The college football world was caught off guard this week by the news that Chip Kelly—one of the most polarizing figures in modern coaching—is heading to Northwestern to take over as offensive coordinator. While some see it as a high-IQ hire for a program looking to rebuild, “The Coach JB Show with Big Smitty” analysts Coach JB and AJ McCarron had a far more visceral reaction. In a segment that quickly went viral, the duo delivered a scathing critique of Kelly’s career, his “organic” success, and his fitness for a role at a school as prestigious as Northwestern.
Coach JB didn’t mince words, comparing Kelly’s ability to land high-paying jobs despite a string of recent failures to “walking into a bank with no mask and taking the money.” The primary point of contention for JB was Kelly’s recent stint with the Las Vegas Raiders, which JB described as a “shit show install-wise.” He questioned whether Kelly even has the “balls” to be a head coach anymore, suggesting he’s retreating to the OC role at Northwestern—a place where the academic standards used to be high but are now, according to JB, diluted by the transfer portal.

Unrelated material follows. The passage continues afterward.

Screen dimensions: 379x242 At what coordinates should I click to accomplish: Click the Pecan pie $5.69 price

AJ McCarron, a three-time national champion who has seen his fair share of elite coaching, offered a more tactical but equally damaging breakdown. McCarron questioned whether Kelly has ever actually “built anything organically” throughout his career. He noted that Kelly inherited a structured, rolling program from Mike Bellotti at Oregon and later moved into an already established Ohio State system. “I don’t know if he’s ever built anything from the ground up,” McCarron mused, highlighting Kelly’s struggles at UCLA and his tumultuous runs with the Philadelphia Eagles and San Francisco 49ers.
The conversation turned particularly sharp when discussing Kelly’s NFL legacy. JB reminded listeners of Kelly’s time with the Eagles, accusing him of “ruining” the team by trading away star players like LeSean “Shady” McCoy and DeSean Jackson. “He traded away all the star players… and they lost,” JB asserted. He also noted that Kelly’s reliance on his “Oregon cats” in the NFL draft was a sign of a coach who couldn’t adapt beyond his initial success.

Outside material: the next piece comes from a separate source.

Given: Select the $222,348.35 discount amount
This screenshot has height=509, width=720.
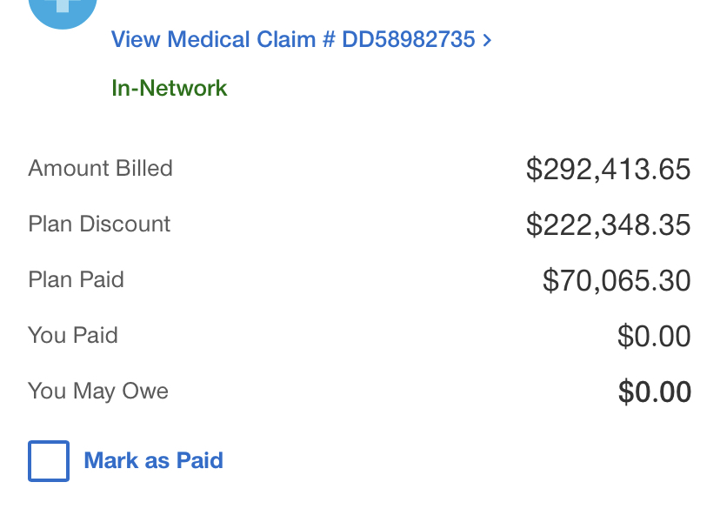Looking at the screenshot, I should click(x=608, y=224).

Perhaps the most shocking part of the interview was the revelation of a deep-seated personal animosity between Coach JB and Chip Kelly. JB admitted that the two “hate each other” and that it’s a “known thing” in coaching circles. When AJ McCarron joked about what would happen if the two ever came to blows, JB’s response was characteristically intense. He claimed he would “never show his face again” if the “fat, slow, and sloppy” Kelly ever managed to land a punch on him. JB even went as far as to describe the specific medical injuries he would theoretically inflict on Kelly in a fight, highlighting just how personal the feud has become.

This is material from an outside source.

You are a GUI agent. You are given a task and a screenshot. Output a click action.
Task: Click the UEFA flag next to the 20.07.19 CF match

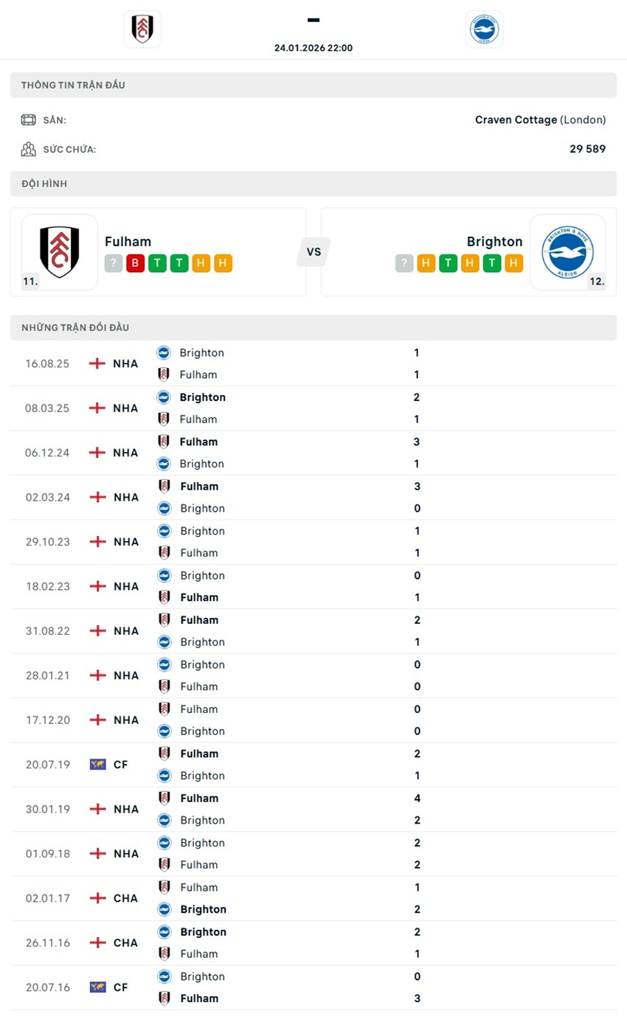[x=97, y=764]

Beyond the insults, the analysts questioned the fit at Northwestern. While McCarron wondered if the university is finally putting significant money into its football program—including the construction of a new “cute” stadium on Lake Michigan—he remains skeptical of Kelly’s ability to coordinate a room from “Day 1.” “Can he like go through and install again?” McCarron asked. “Give the protections, the play actions… I’m trying to figure that out.”

The “cringe vibes” surrounding the hire, as Vinnie put it on the show, seem to stem from a feeling that Kelly is simply “cycling through” jobs without delivering on the revolutionary promise he once showed at Oregon. For Northwestern, a program that has historically prioritized stability and “smart football,” bringing in a lightning rod like Kelly is a gamble of the highest order.
As Chip Kelly prepares to move to Evanston, the ghosts of his past failures in Philadelphia, San Francisco, and Las Vegas continue to haunt him. Whether he can reinvent himself one more time in the Big 10 remains to be seen. But if you ask Coach JB and AJ McCarron, the move is less about a “football mastermind” and more about a coach who knows exactly how to navigate the system—mask or no mask. For fans of the show, the message was clear: Chip Kelly might have the six million, but in the court of football opinion, his credit is rapidly running out.